The text of the letter, which is framed as a message from Cardinal Dolan to the Catholics of the Archdiocese of New York on the finances of the Archdiocese, says:
Finally, another word about the Child Victims Act. We are still assessing what the economic impact will be on the archdiocese, although it is likely to be extremely significant. Cases continue to be filed, and we are anxious to reach just settlements with those who have meritorious claims, just as we already did through the Independent Reconciliation and Compensation Program. We are prayerful and hopeful that our primary insurance carrier recognizes the moral imperative to resolve meritorious suits as soon as possible though unfortunately we have met resistance in our effort. We will continue to press and will report back soon.
There are numerous problems with Dolan’s tone-deaf statement here. His use of the word meritorious in reference to some survivors’ lawsuits under the Child Victims Act is particularly problematic—even the church’s own experts have said that frivolous allegations are extremely rare, if not almost nonexistent. Meeting the burden of proof to file a child sex abuse lawsuit is not easy, and every brave survivor has had to relive trauma, pain, and abuse in order to ensure that what happened to them will not happen to another child. The men and women who have filed lawsuits have withstood shame, self-blame, doubt from family and friends, rejection, and the life-long injuries that come with child sexual abuse. For Dolan to minimize their brave battle and marginalize survivors by suggesting that claims are not “meritorious” is blatantly wrong, hurtful, and damaging to survivors, as well as children being abused today.

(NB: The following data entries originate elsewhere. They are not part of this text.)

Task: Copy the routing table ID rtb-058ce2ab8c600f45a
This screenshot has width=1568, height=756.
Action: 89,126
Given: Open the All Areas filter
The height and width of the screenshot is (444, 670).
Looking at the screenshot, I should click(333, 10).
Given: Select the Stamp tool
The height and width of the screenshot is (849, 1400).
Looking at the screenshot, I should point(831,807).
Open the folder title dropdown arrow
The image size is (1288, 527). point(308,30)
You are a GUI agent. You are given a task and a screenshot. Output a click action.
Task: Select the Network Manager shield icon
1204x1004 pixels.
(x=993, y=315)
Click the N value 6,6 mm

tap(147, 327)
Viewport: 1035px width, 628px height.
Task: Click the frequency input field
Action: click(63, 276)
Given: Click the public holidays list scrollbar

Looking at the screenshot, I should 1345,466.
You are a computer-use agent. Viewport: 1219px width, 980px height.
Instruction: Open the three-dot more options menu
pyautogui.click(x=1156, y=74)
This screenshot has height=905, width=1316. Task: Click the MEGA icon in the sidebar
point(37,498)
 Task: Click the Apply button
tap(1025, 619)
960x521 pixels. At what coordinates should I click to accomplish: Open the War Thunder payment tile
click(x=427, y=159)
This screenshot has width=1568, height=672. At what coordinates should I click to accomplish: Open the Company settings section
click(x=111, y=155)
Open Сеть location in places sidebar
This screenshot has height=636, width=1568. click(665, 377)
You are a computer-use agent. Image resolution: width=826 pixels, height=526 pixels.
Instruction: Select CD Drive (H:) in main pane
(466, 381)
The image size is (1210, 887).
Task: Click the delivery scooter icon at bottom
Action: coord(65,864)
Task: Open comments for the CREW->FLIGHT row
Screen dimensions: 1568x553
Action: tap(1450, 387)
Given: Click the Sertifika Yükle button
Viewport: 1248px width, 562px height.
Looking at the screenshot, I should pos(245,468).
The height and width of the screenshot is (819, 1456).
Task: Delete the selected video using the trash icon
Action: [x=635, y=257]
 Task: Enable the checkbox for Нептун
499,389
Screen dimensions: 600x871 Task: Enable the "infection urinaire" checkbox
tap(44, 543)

This alone should be enough to call the integrity of Dolan’s letter into question, but he takes his argument a step further: blaming his insurance company for stalling the legal process in New York’s civil courts. The only entity stalling the civil justice process and not meeting the “moral imperative” is the Archdiocese of New York. It’s the Catholic Church in New York, under Dolan’s direction, who spent millions of dollars in an attempt to defeat the Child Victims’ Act. It’s the Archdiocese—through IRCP administrator Ken Feinberg—who tried to get as many survivors as possible to sign away their civil rights in the secret IRCP process. It’s the Archdiocese who refuses to open its secret files to the public and tell Catholics exactly who abused children and who protected abusers. It’s the Archdiocese who trained, paid, transferred, and hid predatory priests for decades—with the full knowledge of bishops and cardinals.
The true moral imperatives here are accountability and justice, delivered to survivors in a compassionate and trauma-informed way. Dolan’s letter shows he is simply not up to the task.
It’s time to stop blaming insurance companies and survivors and point the finger of accountability where it belongs: right at the seat of power of New York’s Catholic Church. That’s how survivors heal and children are kept safer from ongoing abuse.
Anything short of that—like Dolan’s letter—is completely unacceptable.